The network can be switched from its current state to another of its states by applying a short burst of input. The required transitions between states are affected by a class of neurons that activate the new state, conditioned on the current state and also an external input symbol. Thus, the network's reaction to the input is state dependent.

A class of transition neurons drives the state transitions by combining the current state of the network (memory) with an input symbol to excite the next state of the network. The transition neurons are similar to the pointer neurons described by Hahnloser et al. (1999), which they used to steer feedback over the entire range of a single map of neurons. For example, pointer neurons are able to bias WTA behavior in favor of inputs at certain locations of the map, so that activity at these locations wins the WTA competition even if they are numerically smaller than activities at others (which would otherwise win an unbiased WTA competition). In that application, the pointer neurons participate directly in the feedback between the neurons of the WTA and so participate directly in the ongoing computation of the WTA. By contrast, our transition neurons are activated only when a new input symbol is processed. As soon as the state switch has occurred (or no input symbol is applied), the transition neurons become inactive again. In our network, this selective activation is due to inhibition that is continuously applied to all transition neurons. A transition is triggered only when the combined activity of the current state and the external input exceeds the inhibitory threshold.

The networks described here can function over a wide range of weights (as long as certain conditions are met; see the appendix for a summary). Of particular interest is that the coupling constant γ between the two recurrent maps must be small compared to the local recurrent excitatory weights (α ≫ γ). Thus, a very small weight is sufficient to couple two independent WTAs such that they bias each other's winner. This is well in line with our previous finding that the sensory excitatory input to pyramidal neurons in layer 4 of visual cortex is minor compared to excitatory input from other neurons of the same layer (Binzegger et al., 2004).

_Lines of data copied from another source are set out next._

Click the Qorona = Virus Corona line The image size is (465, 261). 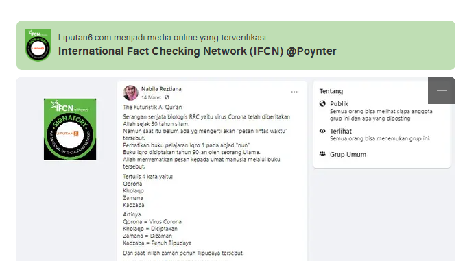point(152,221)
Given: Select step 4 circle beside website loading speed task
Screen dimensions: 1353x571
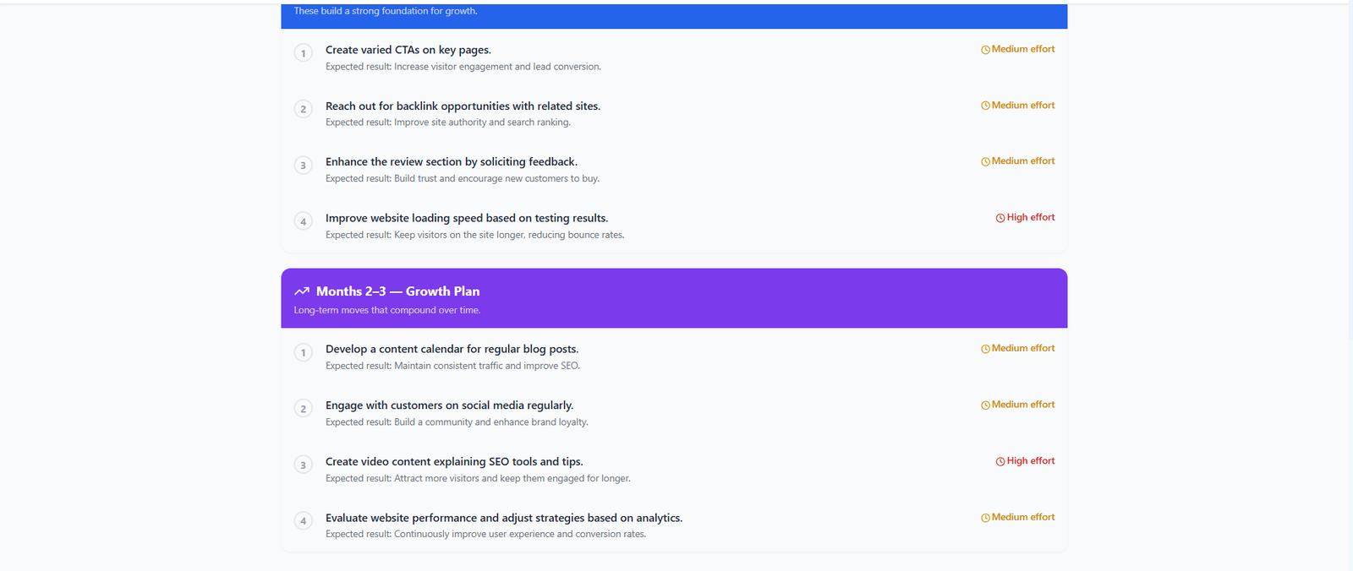Looking at the screenshot, I should click(x=304, y=220).
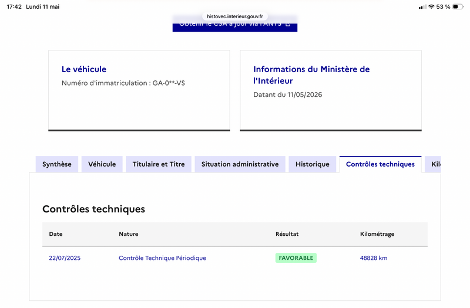Go to the Historique tab
The height and width of the screenshot is (308, 470).
point(313,164)
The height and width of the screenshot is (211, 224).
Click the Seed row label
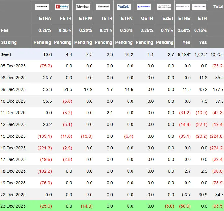point(6,54)
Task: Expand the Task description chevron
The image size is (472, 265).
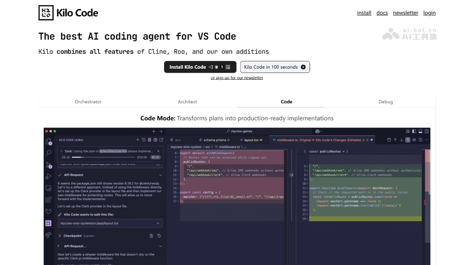Action: 61,151
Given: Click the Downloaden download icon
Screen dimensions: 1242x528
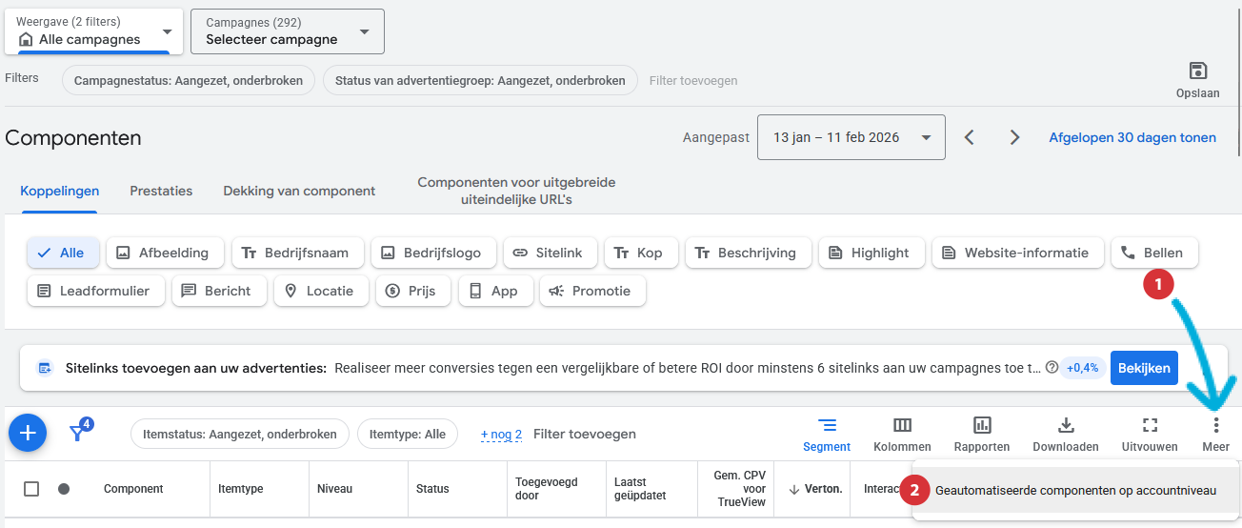Looking at the screenshot, I should (x=1066, y=434).
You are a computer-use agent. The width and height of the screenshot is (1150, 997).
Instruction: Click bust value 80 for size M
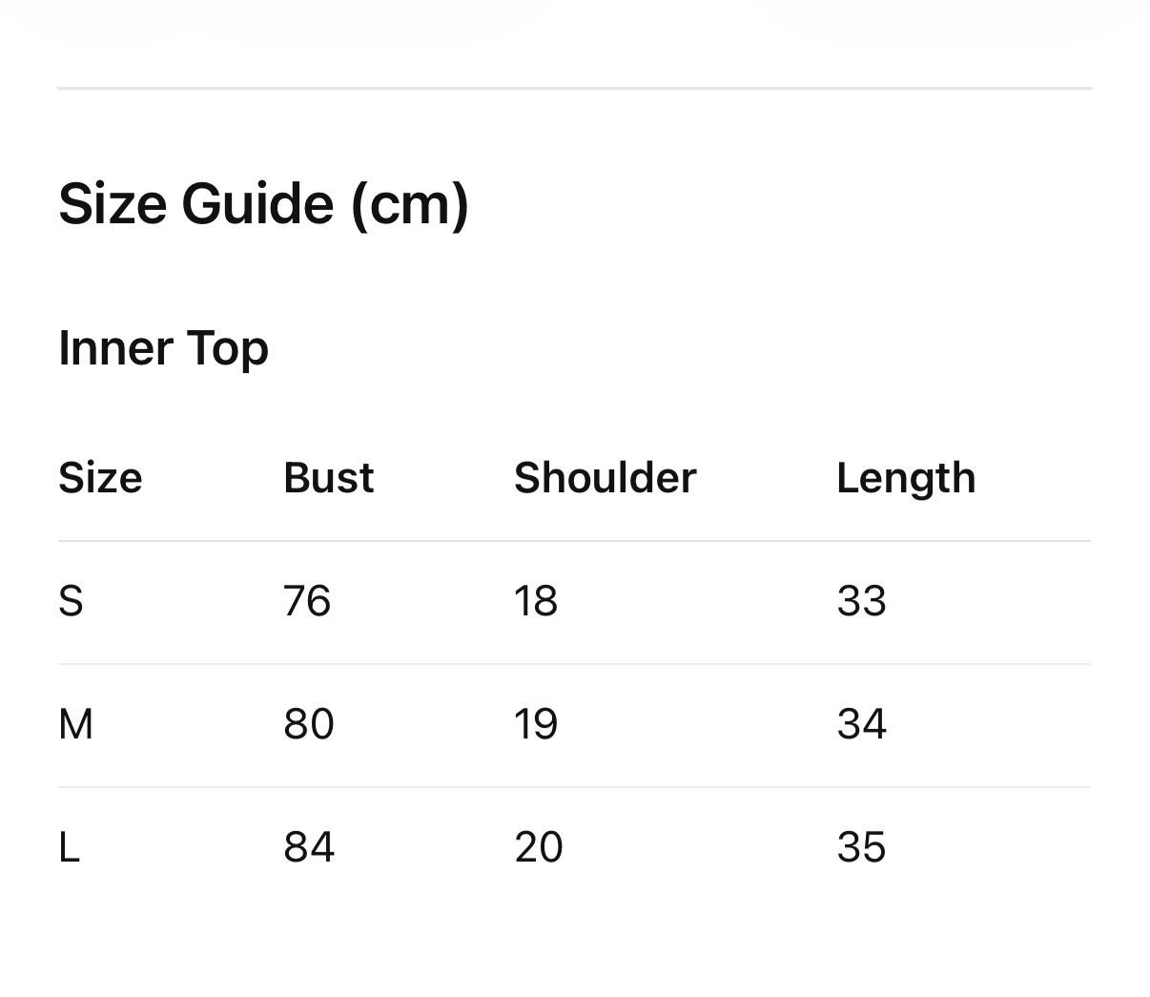[x=308, y=724]
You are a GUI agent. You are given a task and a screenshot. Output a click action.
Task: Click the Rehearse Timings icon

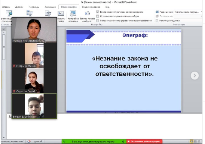click(x=73, y=13)
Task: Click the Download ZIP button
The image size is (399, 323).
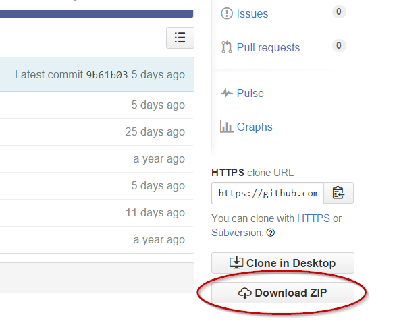Action: pyautogui.click(x=283, y=293)
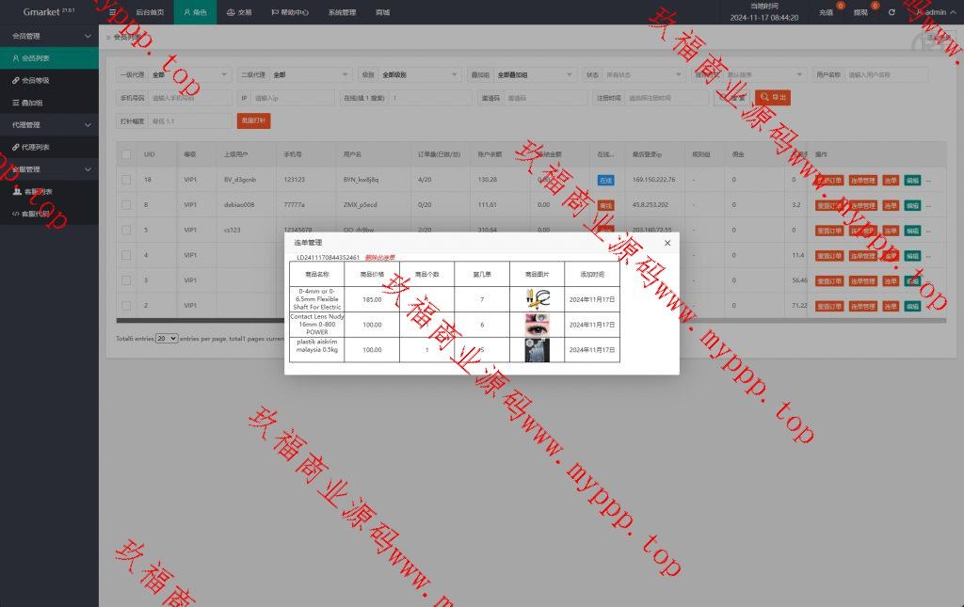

Our model uses a single global inhibitory neuron per map to implement the competitive component of the sWTA. Which excitatory units compete with each other is determined by whether they share common inhibition. Experimental evidence exists for inhibitory feedback loops on many different scales, such as local lateral inhibition and diffuse inhibitory feedback mediated by the thalamus (Douglas Martin, 2004). Such feedback loops can enforce competition and thus result in WTA behavior. In some structures, it has been experimentally demonstrated that such global (diffuse) inhibition exists and that they serve to enforce WTA-type competition (Kurt et al., 2008; Baca, Marin-Burgin, Wagenaar, & Kristan, 2008; Tomioka et al., 2005). WTA networks can, however, also be implemented using more local forms of inhibition (Yuille & Grzywacz, 1989). Global inhibition necessarily makes the weight matrix asymmetric, and so it is difficult to derive analytically the conditions on the weights that guarantee convergence. One approach to this difficulty has been to assume that, locally, inhibition is infinitely fast (Grossberg, 1973; Wersing, Beyn, & Ritter, 2001). However, we wanted to keep our network physiologically plausible and so could not accept this assumption. Seung (Seung, Richardson, Lagarias, & Hopfield, 1998) has suggested a Lyapunov function for inhibitory-excitatory networks similar to those used here. His function requires the inhibition to be symmetric (β_{1} = −β_{2}). However, if a WTA is to function properly, it is crucial that this is not upheld, and so we could not use Seung's approach. Instead, we used linearization at steady states and numerical simulations to confirm that our approach is capable of implementing arbitrary DFAs.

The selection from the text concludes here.